WHAT YOU NEED TO DO: Exactly as written, print the lines from the top of the listing through the line containing "The image size is (850, 557)."; include no pictures.

MATERIAL FOR THIS TASK:
══════════

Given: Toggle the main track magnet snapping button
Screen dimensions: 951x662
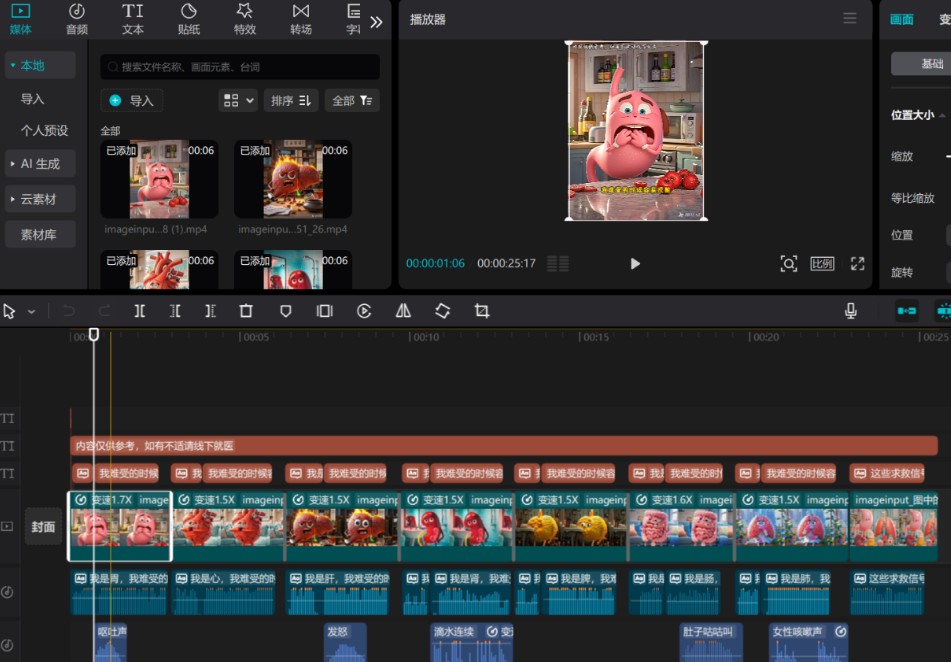Looking at the screenshot, I should pos(906,311).
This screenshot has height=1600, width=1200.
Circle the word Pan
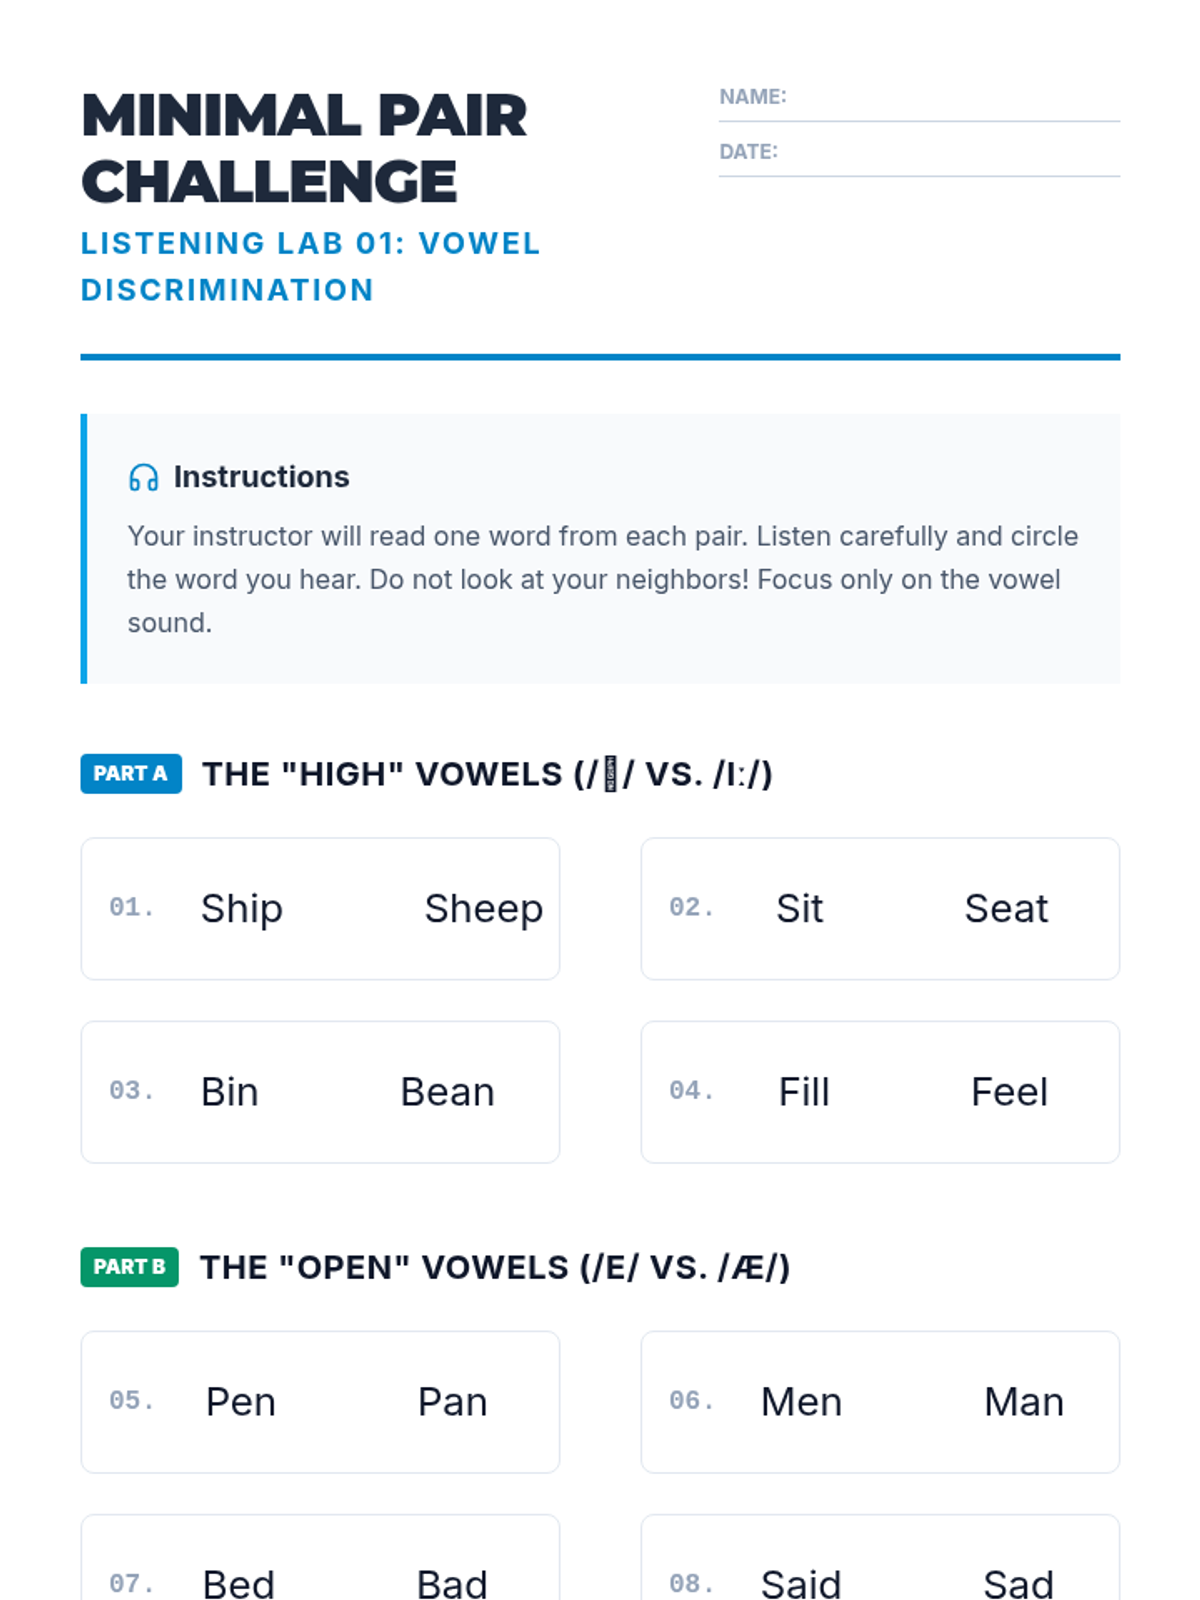452,1402
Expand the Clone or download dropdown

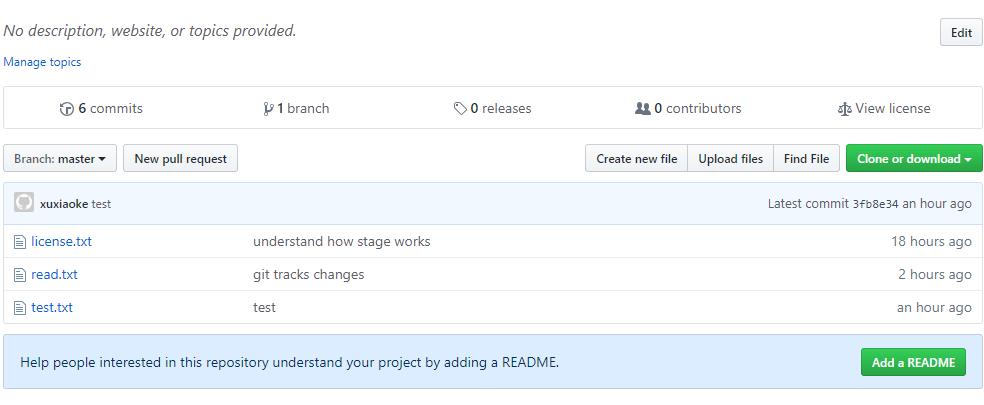(x=914, y=159)
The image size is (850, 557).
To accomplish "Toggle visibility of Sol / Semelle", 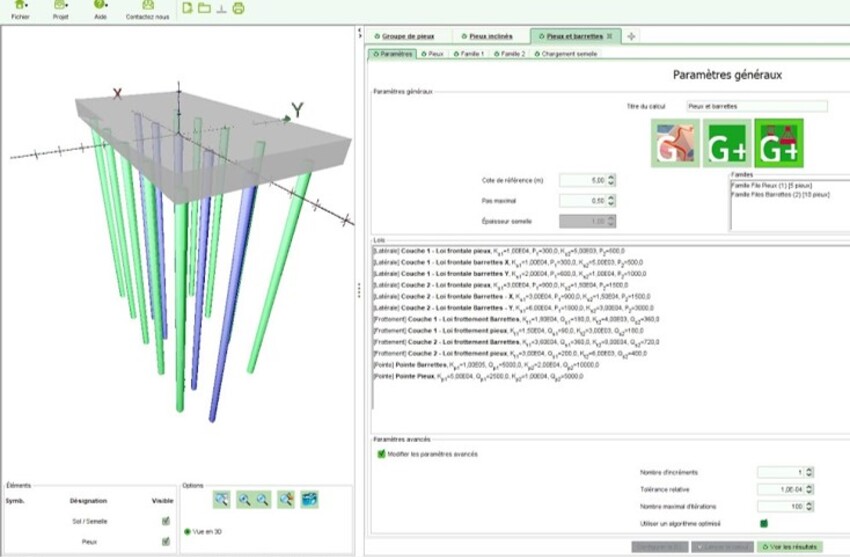I will 166,521.
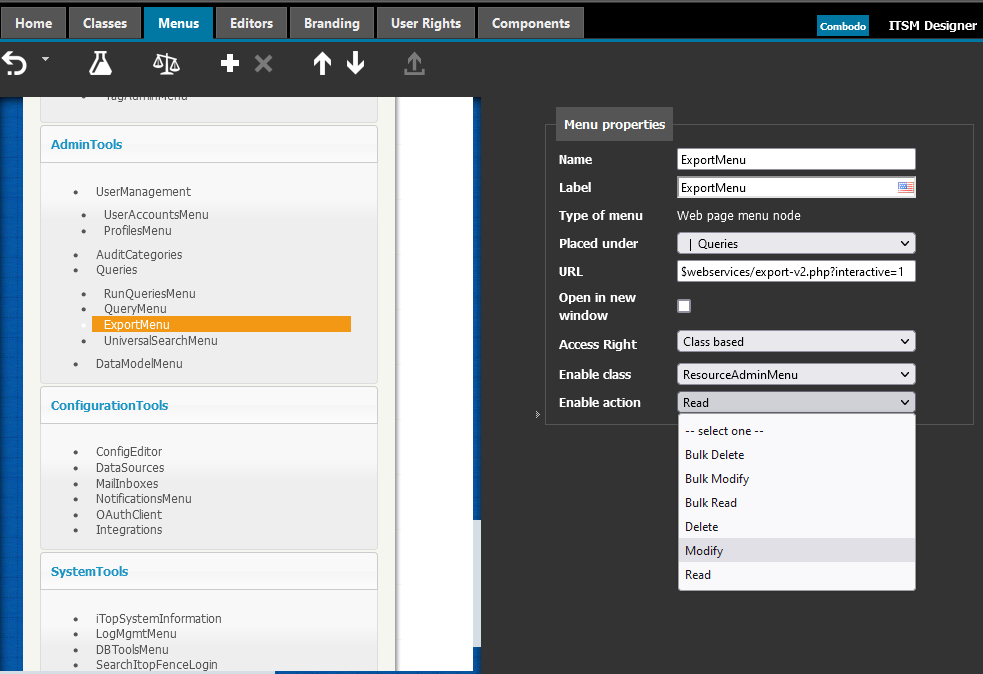Click the undo arrow icon
The image size is (983, 674).
pos(15,64)
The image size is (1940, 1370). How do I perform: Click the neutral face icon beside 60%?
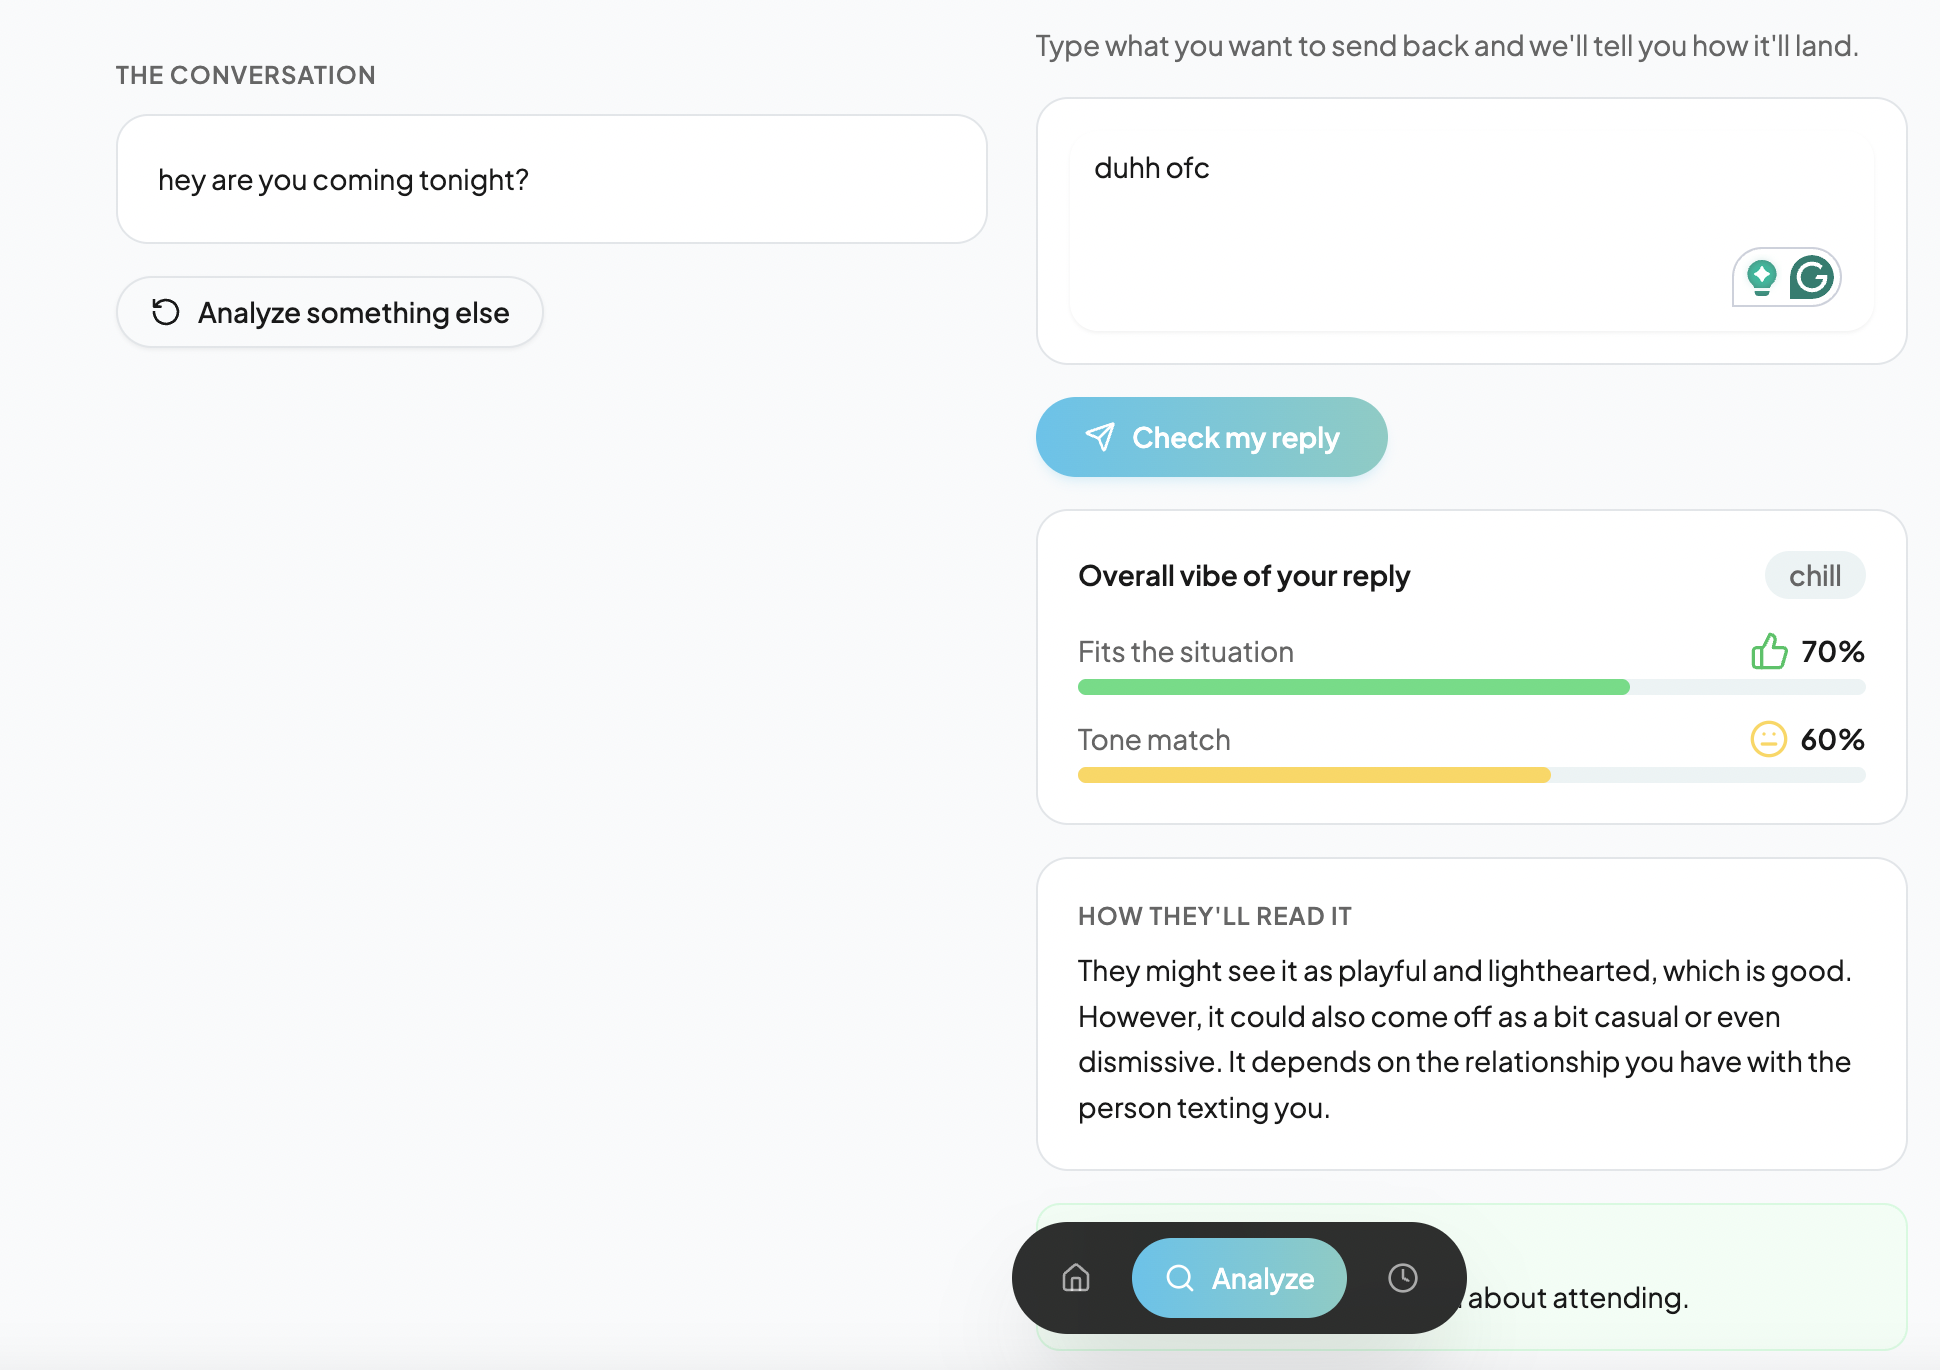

══════════

WRITTEN ANSWER:
Given: Toggle the main track magnet snapping button
Screen dimensions: 951x662
Looking at the screenshot, I should pos(906,311).
This screenshot has height=1600, width=1200.
Circle the word Pan
452,1402
Expand the Clone or download dropdown

(x=914, y=159)
The image size is (850, 557).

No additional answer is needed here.